[Records for locating displayed items]
-- -- --

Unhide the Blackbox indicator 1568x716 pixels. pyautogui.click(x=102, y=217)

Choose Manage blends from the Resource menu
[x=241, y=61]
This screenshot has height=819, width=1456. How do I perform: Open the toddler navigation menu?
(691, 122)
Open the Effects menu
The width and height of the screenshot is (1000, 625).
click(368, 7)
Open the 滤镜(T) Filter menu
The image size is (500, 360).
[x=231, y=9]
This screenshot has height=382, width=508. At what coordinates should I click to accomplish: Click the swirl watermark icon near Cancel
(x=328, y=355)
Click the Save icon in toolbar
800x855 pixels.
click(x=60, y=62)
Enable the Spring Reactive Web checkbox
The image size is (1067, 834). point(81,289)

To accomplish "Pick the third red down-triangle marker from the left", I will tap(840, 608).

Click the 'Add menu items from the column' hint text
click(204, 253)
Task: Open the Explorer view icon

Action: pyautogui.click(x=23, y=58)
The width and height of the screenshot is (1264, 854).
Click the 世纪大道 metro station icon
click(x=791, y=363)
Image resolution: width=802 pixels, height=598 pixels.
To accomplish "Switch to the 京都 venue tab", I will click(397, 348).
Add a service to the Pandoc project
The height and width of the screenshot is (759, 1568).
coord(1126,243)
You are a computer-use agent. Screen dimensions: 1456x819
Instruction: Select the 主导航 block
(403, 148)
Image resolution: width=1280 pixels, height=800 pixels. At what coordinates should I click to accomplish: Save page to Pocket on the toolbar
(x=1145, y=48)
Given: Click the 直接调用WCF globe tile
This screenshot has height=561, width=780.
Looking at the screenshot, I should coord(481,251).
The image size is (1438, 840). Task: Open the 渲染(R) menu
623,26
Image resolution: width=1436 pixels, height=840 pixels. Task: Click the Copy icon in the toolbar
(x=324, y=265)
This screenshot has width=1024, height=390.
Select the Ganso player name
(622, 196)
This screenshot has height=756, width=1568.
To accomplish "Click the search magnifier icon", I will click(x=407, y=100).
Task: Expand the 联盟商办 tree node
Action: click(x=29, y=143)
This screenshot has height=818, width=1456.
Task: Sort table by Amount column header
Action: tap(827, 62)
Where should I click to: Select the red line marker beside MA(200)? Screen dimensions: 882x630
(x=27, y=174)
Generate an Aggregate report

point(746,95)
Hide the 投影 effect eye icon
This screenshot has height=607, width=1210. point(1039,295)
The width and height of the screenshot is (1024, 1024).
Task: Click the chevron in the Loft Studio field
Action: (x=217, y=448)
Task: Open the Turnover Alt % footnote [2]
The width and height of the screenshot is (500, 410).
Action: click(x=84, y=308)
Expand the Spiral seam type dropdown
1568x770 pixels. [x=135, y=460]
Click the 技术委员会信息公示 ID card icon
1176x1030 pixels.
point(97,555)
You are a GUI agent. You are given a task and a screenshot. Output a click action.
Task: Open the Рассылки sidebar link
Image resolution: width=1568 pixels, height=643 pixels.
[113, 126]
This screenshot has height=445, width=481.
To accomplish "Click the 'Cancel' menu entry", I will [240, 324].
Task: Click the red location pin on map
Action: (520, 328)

-- -- --

Output each line of the material above as a numbered list, skipping any blank lines.

1. Unhide the Blackbox indicator 1568x716 pixels. pyautogui.click(x=102, y=217)
2. Choose Manage blends from the Resource menu
3. [x=241, y=61]
4. This screenshot has height=819, width=1456. How do I perform: Open the toddler navigation menu?
5. (691, 122)
6. Open the Effects menu
7. The width and height of the screenshot is (1000, 625).
8. click(368, 7)
9. Open the 滤镜(T) Filter menu
10. The image size is (500, 360).
11. [x=231, y=9]
12. This screenshot has height=382, width=508. At what coordinates should I click to accomplish: Click the swirl watermark icon near Cancel
13. (x=328, y=355)
14. Click the Save icon in toolbar
15. 800x855 pixels.
16. click(x=60, y=62)
17. Enable the Spring Reactive Web checkbox
18. The image size is (1067, 834). point(81,289)
19. To accomplish "Pick the third red down-triangle marker from the left", I will tap(840, 608).
20. Click the 'Add menu items from the column' hint text
21. click(204, 253)
22. Task: Open the Explorer view icon
23. Action: pyautogui.click(x=23, y=58)
24. The width and height of the screenshot is (1264, 854).
25. Click the 世纪大道 metro station icon
26. click(x=791, y=363)
27. Image resolution: width=802 pixels, height=598 pixels.
28. To accomplish "Switch to the 京都 venue tab", I will click(397, 348).
29. Add a service to the Pandoc project
30. The height and width of the screenshot is (759, 1568).
31. coord(1126,243)
32. You are a computer-use agent. Screen dimensions: 1456x819
33. Instruction: Select the 主导航 block
34. (403, 148)
35. Image resolution: width=1280 pixels, height=800 pixels. At what coordinates should I click to accomplish: Save page to Pocket on the toolbar
36. (x=1145, y=48)
37. Given: Click the 直接调用WCF globe tile
38. This screenshot has height=561, width=780.
39. Looking at the screenshot, I should coord(481,251).
40. The image size is (1438, 840). Task: Open the 渲染(R) menu
41. 623,26
42. Image resolution: width=1436 pixels, height=840 pixels. Task: Click the Copy icon in the toolbar
43. (x=324, y=265)
44. This screenshot has width=1024, height=390.
45. Select the Ganso player name
46. (622, 196)
47. This screenshot has height=756, width=1568.
48. To accomplish "Click the search magnifier icon", I will click(x=407, y=100).
49. Task: Expand the 联盟商办 tree node
50. Action: click(x=29, y=143)
51. This screenshot has height=818, width=1456.
52. Task: Sort table by Amount column header
53. Action: tap(827, 62)
54. Where should I click to: Select the red line marker beside MA(200)? Screen dimensions: 882x630
55. (x=27, y=174)
56. Generate an Aggregate report
57. point(746,95)
58. Hide the 投影 effect eye icon
59. This screenshot has height=607, width=1210. point(1039,295)
60. The width and height of the screenshot is (1024, 1024).
61. Task: Click the chevron in the Loft Studio field
62. Action: (x=217, y=448)
63. Task: Open the Turnover Alt % footnote [2]
64. The width and height of the screenshot is (500, 410).
65. Action: click(x=84, y=308)
66. Expand the Spiral seam type dropdown
67. 1568x770 pixels. [x=135, y=460]
68. Click the 技术委员会信息公示 ID card icon
69. 1176x1030 pixels.
70. point(97,555)
71. You are a GUI agent. You are given a task and a screenshot. Output a click action.
72. Task: Open the Рассылки sidebar link
73. Image resolution: width=1568 pixels, height=643 pixels.
74. [113, 126]
75. This screenshot has height=445, width=481.
76. To accomplish "Click the 'Cancel' menu entry", I will [240, 324].
77. Task: Click the red location pin on map
78. Action: (520, 328)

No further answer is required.